2004-03-25 Thread Richard Davey
Hello Andy,

Thursday, March 25, 2004, 9:53:05 AM, you wrote:

AB um?? this way doesnt work for some strange reason... testing
AB affected_rows returns always with 0 so:
AB if(mysql_affected_rows()==0){...}

It depends on your query. If you are doing a SELECT query then you
cannot use affected_rows, you must use num_rows instead. If you are
doing an UPDATE or INSERT query then swap that over.

AB num_of_rows will always return true and never false i guess because when

mysql_num_rows will never return true OR false because it doesn't return a
boolean, it returns a value, so you cannot check its contents like
this.

AB $result (the query itself) is invalid or returns the fact that the user
AB typed a wrong username and or password the db server returns NULL, false or
AB rightfully 0. thus the error:
AB num_of_rows() is not a valid resource type in:..login.php error

mysql_query ONLY returns a FALSE if the query fails for SELECT queries
(and show/explain/describe, but that's not relevant to this).

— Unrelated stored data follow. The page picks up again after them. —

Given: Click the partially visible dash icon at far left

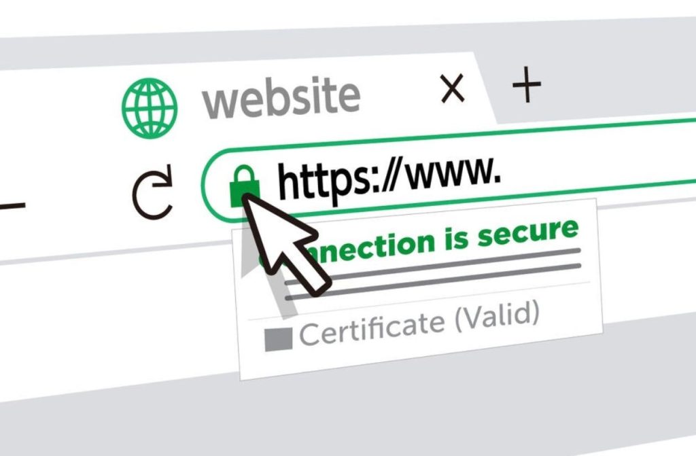Looking at the screenshot, I should pyautogui.click(x=12, y=206).
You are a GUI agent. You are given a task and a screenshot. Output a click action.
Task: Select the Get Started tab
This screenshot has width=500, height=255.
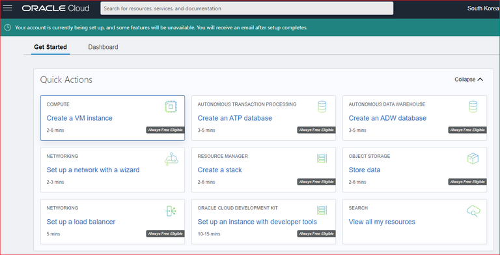coord(50,47)
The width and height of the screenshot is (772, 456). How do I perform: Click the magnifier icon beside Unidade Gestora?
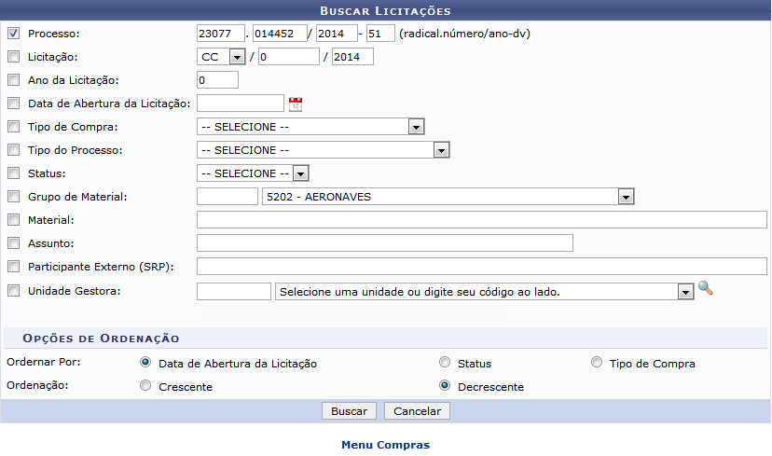click(x=705, y=289)
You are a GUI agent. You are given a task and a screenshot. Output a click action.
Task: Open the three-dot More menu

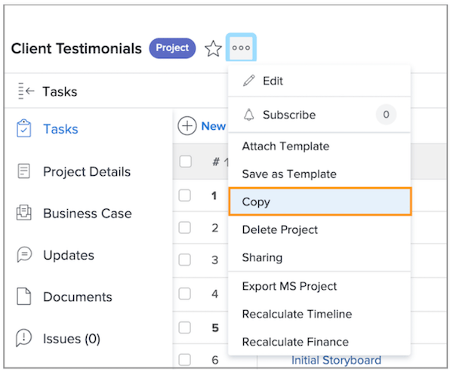(x=241, y=48)
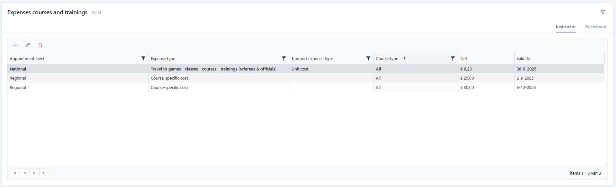Open Tranport expense type column filter
616x187 pixels.
point(368,58)
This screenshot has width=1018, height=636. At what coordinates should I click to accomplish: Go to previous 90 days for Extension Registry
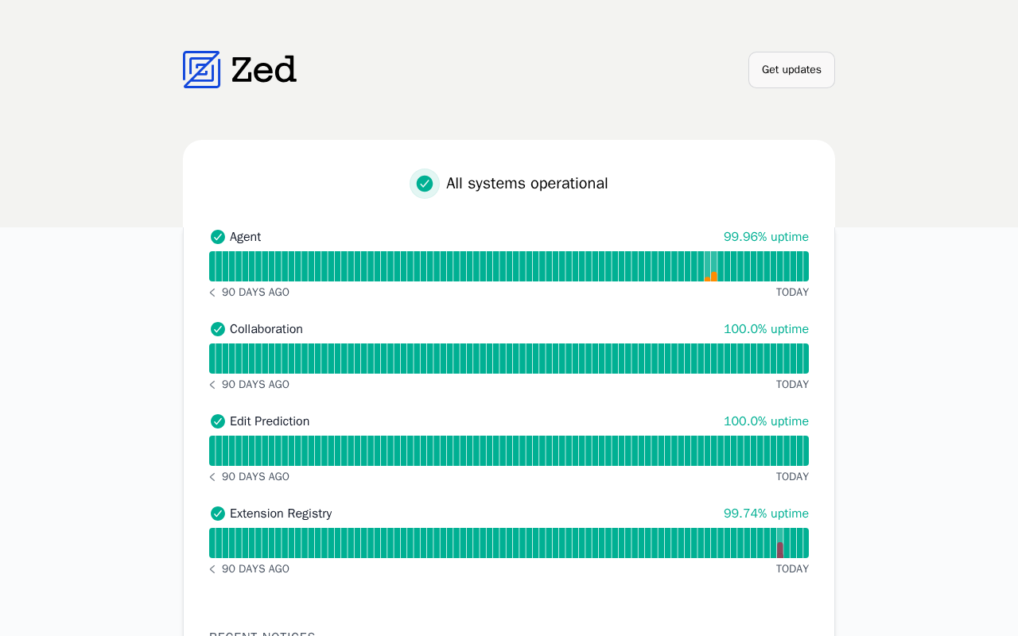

If your query is perfectly valid but simply returns no data, you can
only check for this with mysql_num_rows.

Your logic sequence should be as follows:

1. Send query to MySQL

2. Check if mysql_errno == 0
If it DOESN'T, your query had an error, so find out what it was by
echoing out mysql_error() and quitting gracefully.

3. If mysql_errno == 0 then your query ran perfectly, so...

4. Check value of mysql_num_rows. If == 0 then simply no data was
returned, so handle the error accordingly. If value == 1 then you know
you've got the data back that you wanted.

For INSERT/UPDATE queries substitute mysql_num_rows in the above for
affected_rows, principle is the same though - but be careful when
comparing your data types for affected rows.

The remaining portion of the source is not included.